§ What is expected
Copy the records from the line with "Image resolution: width=1440, height=941." to the line with "Presskit (981, 407)", replacing "Drone Creator" with "Drone Builder" and leaving everything else unchanged.

§ Data section
● ● ● ● ●

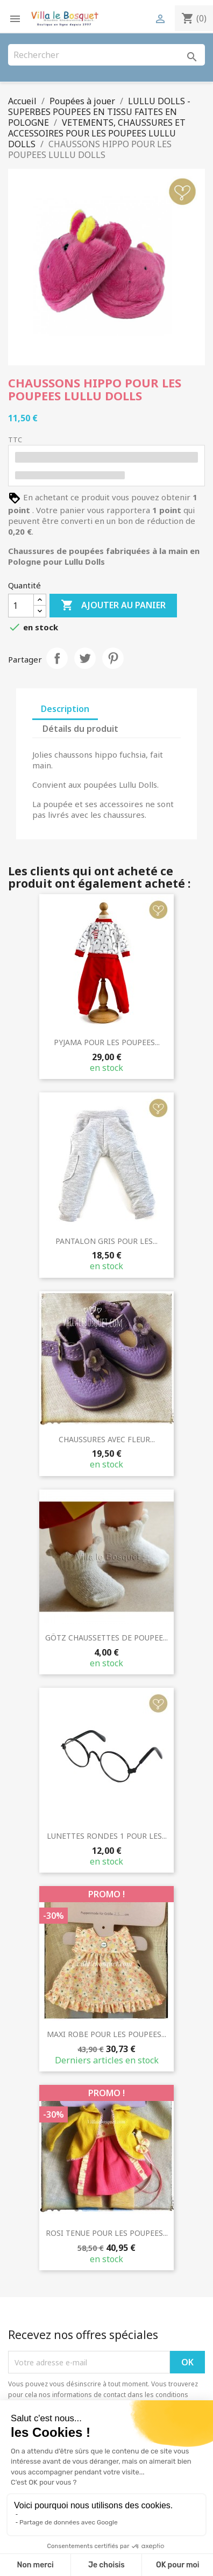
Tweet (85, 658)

● ● ● ● ●

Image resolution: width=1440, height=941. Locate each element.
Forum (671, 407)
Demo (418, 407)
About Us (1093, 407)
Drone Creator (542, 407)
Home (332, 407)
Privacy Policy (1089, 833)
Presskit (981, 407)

● ● ● ● ●

§ Solution
Image resolution: width=1440, height=941. Locate each element.
Forum (671, 407)
Demo (418, 407)
About Us (1093, 407)
Drone Builder (542, 407)
Home (332, 407)
Privacy Policy (1089, 833)
Presskit (981, 407)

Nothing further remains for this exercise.